After the war he came home, joined the Quakers, and married a German-American girl. Sixty three years later death did them part on Valentine's day.

But what a ride it has been. They raised six kids. Most fathers take their kids out to play. Ours took his wife and kids out to play in the sky. That's right, in the sky. Sure, he built us a sandbox and swing set, but, come on... He showed us how the clouds and the terrain can give away the secrets of the wind. He could find where it rose and fell. He knew where the waves were. He palled around with hawks. Light planes and gliders took us around, over, under, and through the clouds.

"Look, there's our house." It was the one with the shiny roof. He coated it with something reflective to keep it from warming up too much in the summer. He also put up insulating tiles under it to keep us warm in the winter. The snow piled up on our roof showed that it worked. This was in the sixties while the rest of America was binging on energy. Later, in the nineties he built a super efficient house from prefabricated highly insulated panels.

In 1953 he took his young family to visit relatives in Indiana. He had gotten his master's degree in Business at the University of Chicago and he and his wife, Doris, moved to New York to start his woking career as an industrial engineer. While on this visit he got into a car crash. Everyone, except one son went through the windshield. So when he got back to New York he hunted down an aircraft supplier and bought some seat belts. Such things weren't really available for cars, but he drilled some holes in the floor of his 1949 Ford and bolted those airplane belts in there. So we werre probably one of the first families in America to be strapped in. Ironically, he never got in another car crash the rest of his life.

SkyView Acres

In 1957 he moved his family to an intentional interracial and interdenominational (including atheists) cooperative community. There his fifth and sixth child were born. There were woods to run around in and a co-op simming hole and a co-op ball field. They had community events like work days, folk dancing, and father-son softball games (yes, girls also played). In one of these games he stepped to the plate batting left handed. This was a handicap the fathers gave to the sons, batting from their weak side. He swung and shocked everyone, and I mean everyone, by a swift swing jacking out a line drive home run. He was never a baseball player. It must have been the tennis he played in college.

Somewhere in here he took up flying gliders, or, more properly, sailplanes.

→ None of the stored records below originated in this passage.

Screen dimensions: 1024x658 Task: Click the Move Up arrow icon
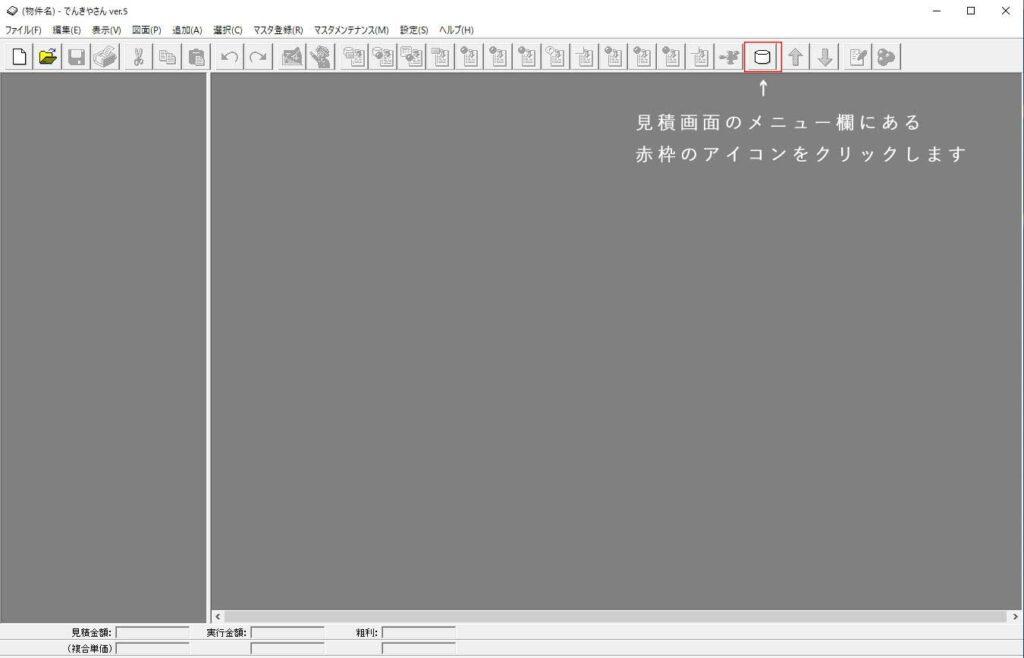pos(795,57)
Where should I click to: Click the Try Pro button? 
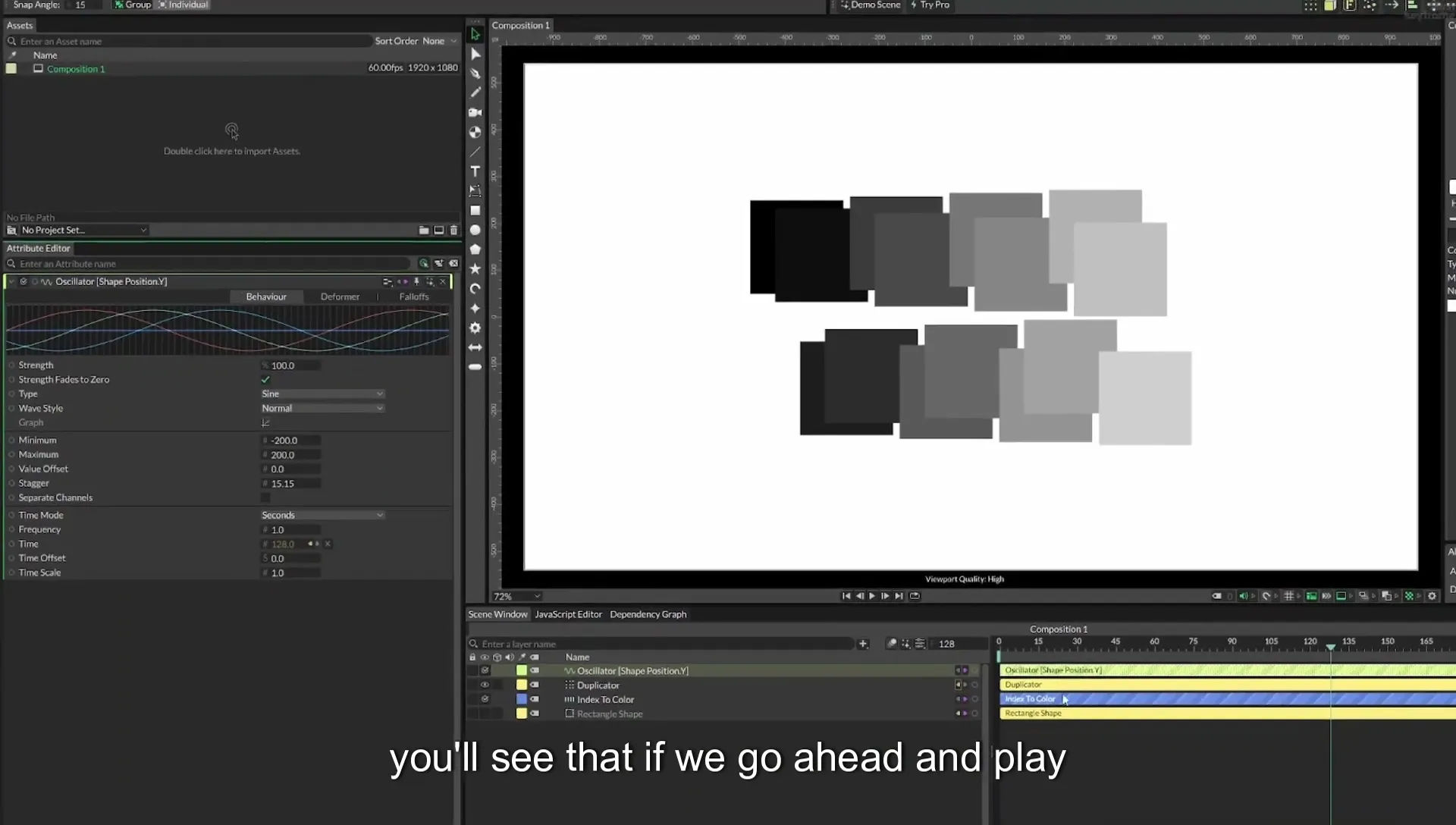(930, 5)
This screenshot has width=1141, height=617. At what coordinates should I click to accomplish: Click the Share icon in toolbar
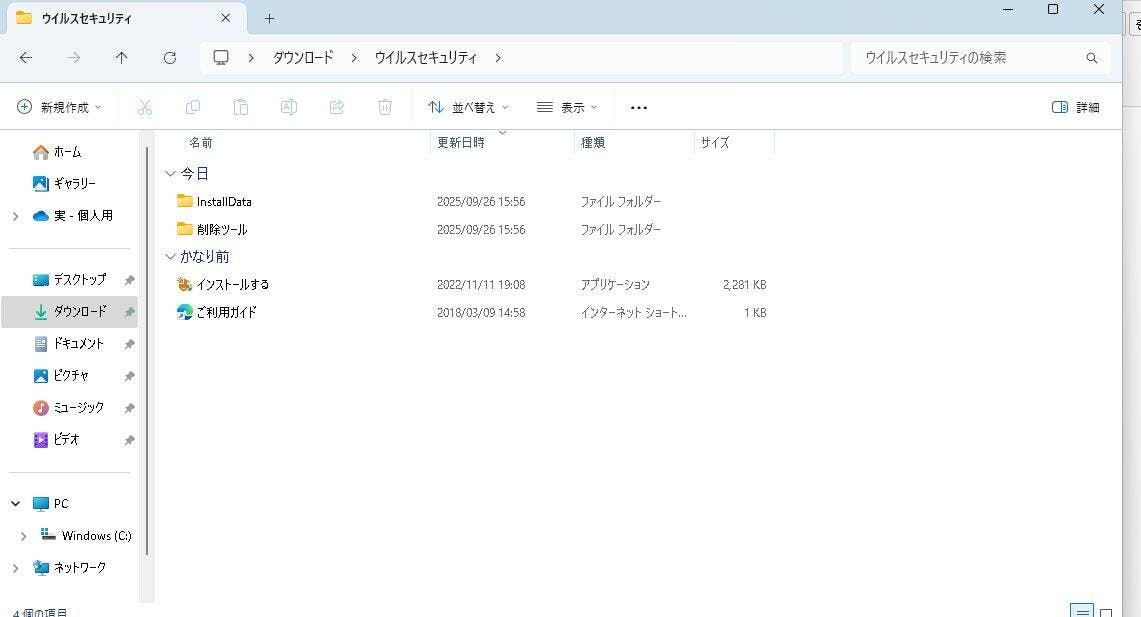tap(337, 107)
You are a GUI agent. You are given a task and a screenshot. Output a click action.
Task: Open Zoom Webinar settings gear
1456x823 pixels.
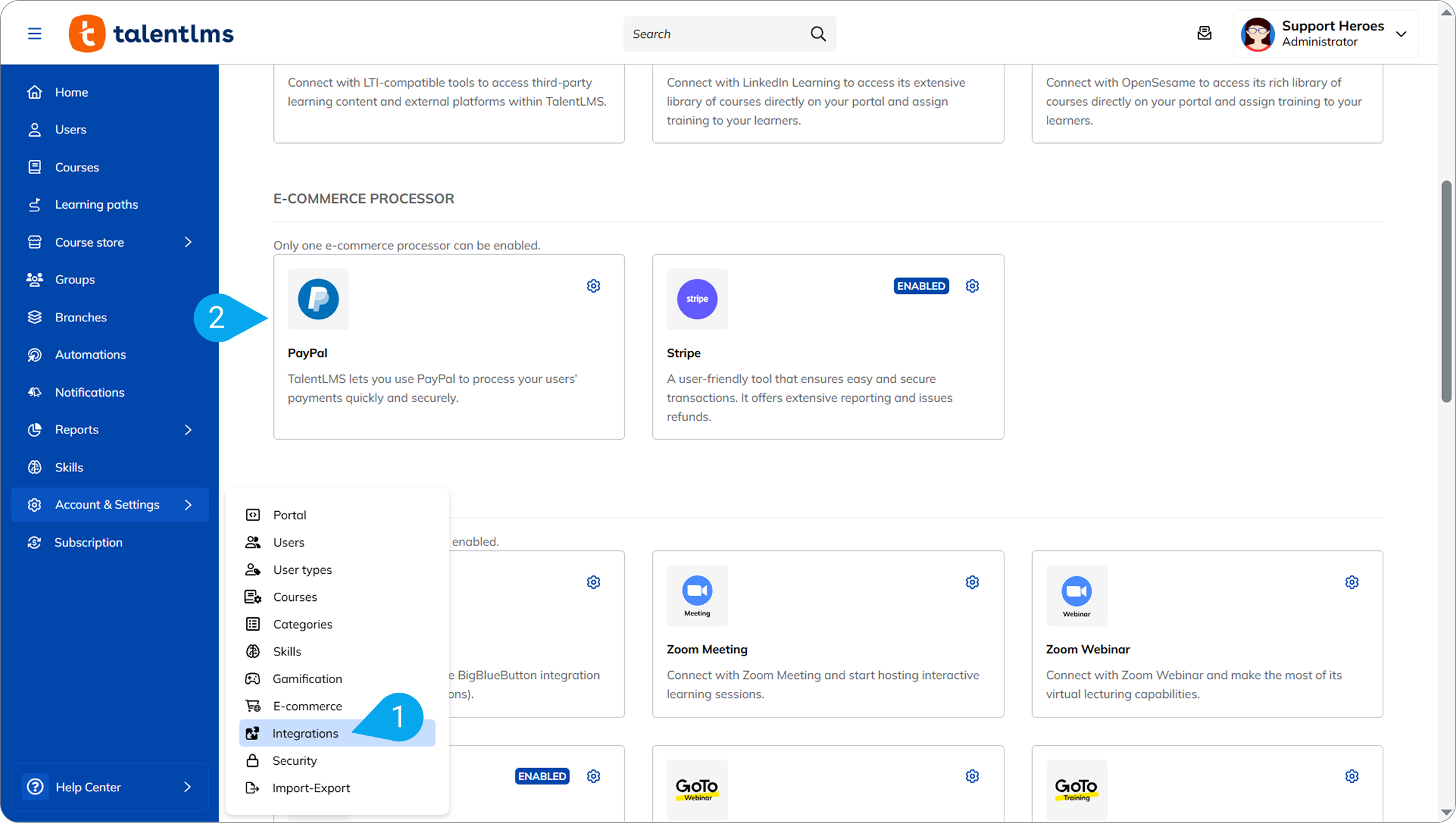click(x=1352, y=582)
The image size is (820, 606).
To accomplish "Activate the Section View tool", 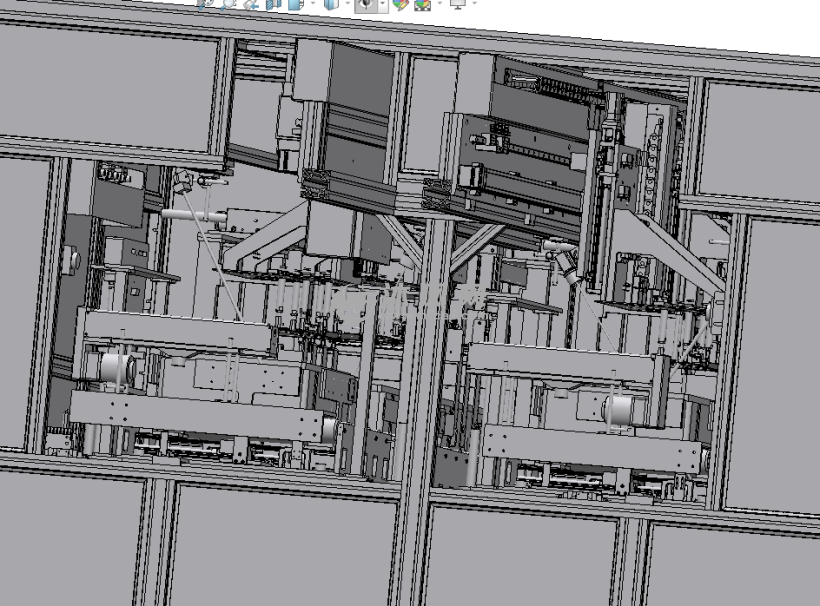I will (x=273, y=3).
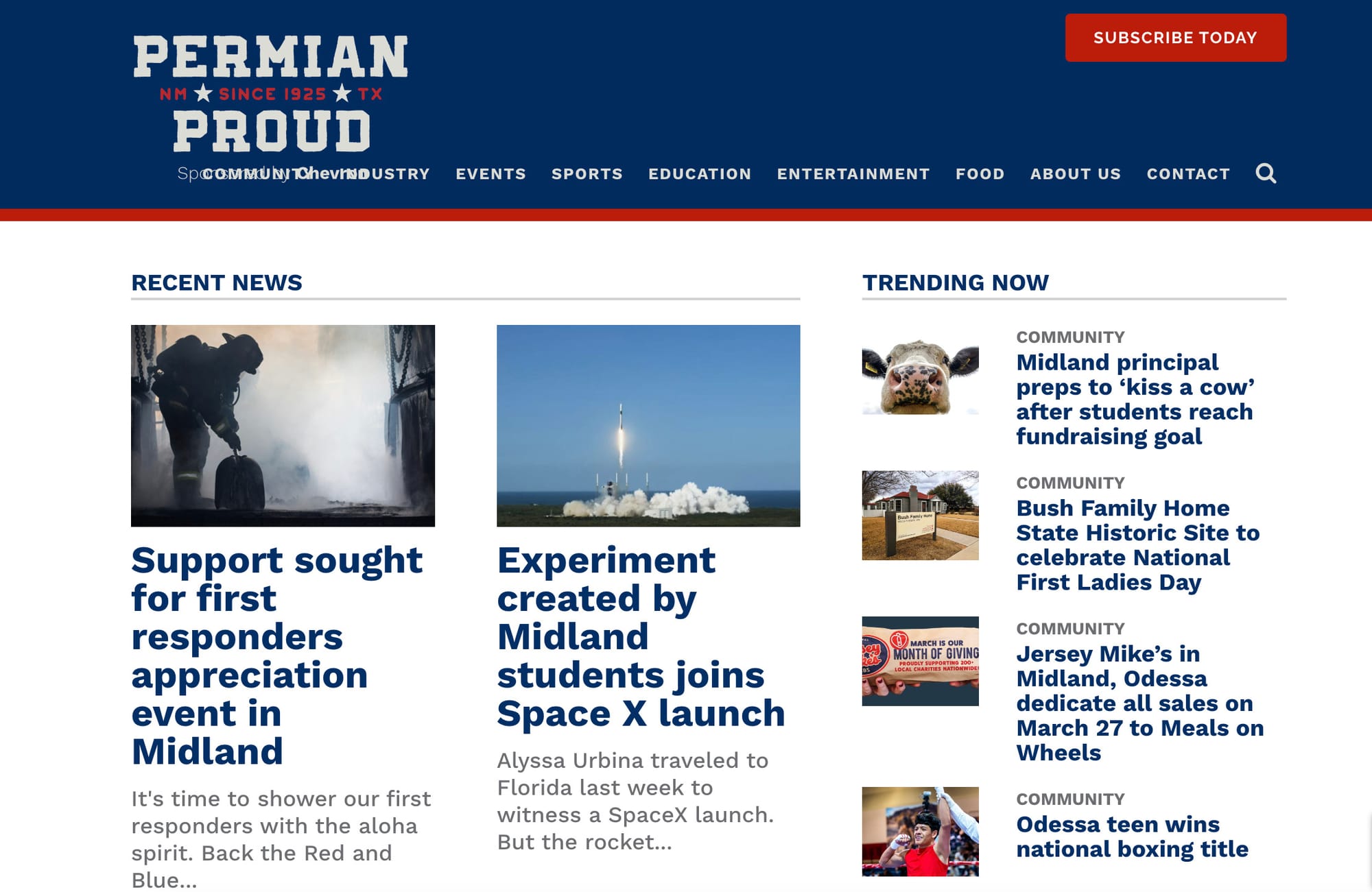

In the eighties he put a computer in his car so he could get direct feedback on how his driving affected his mileage. Now days they call it hyper miling and some new cars have such computers built in. He got 70 mpg in that car. But, the car that I really liked was not at all efficient. In the late sixties he bought a cream colored Jaguar XK-150. It had red leather seats and rolling up to high school in that ride was bliss for his oldest son.

Long Island

In (date?) he helped design and had built an energy efficient house out in Eastern Long Island so that they could be near the new grand children.

California

After a long and far ranging search they moved into a retirement center in Davis, California. It was to be their last move. Not coincidentally it was also not terribly far from Berkeley where they had three young grandsons. He tried to talk the retirement center into installing more efficient lighting and taking other steps. They didn't really respond - until energy suddently got expensive. They they turned to him and he helped get a co-generation facility going there. In his last years he struggled with advanced Parkinson's Disease. He *never* spoke a word of complaint about it.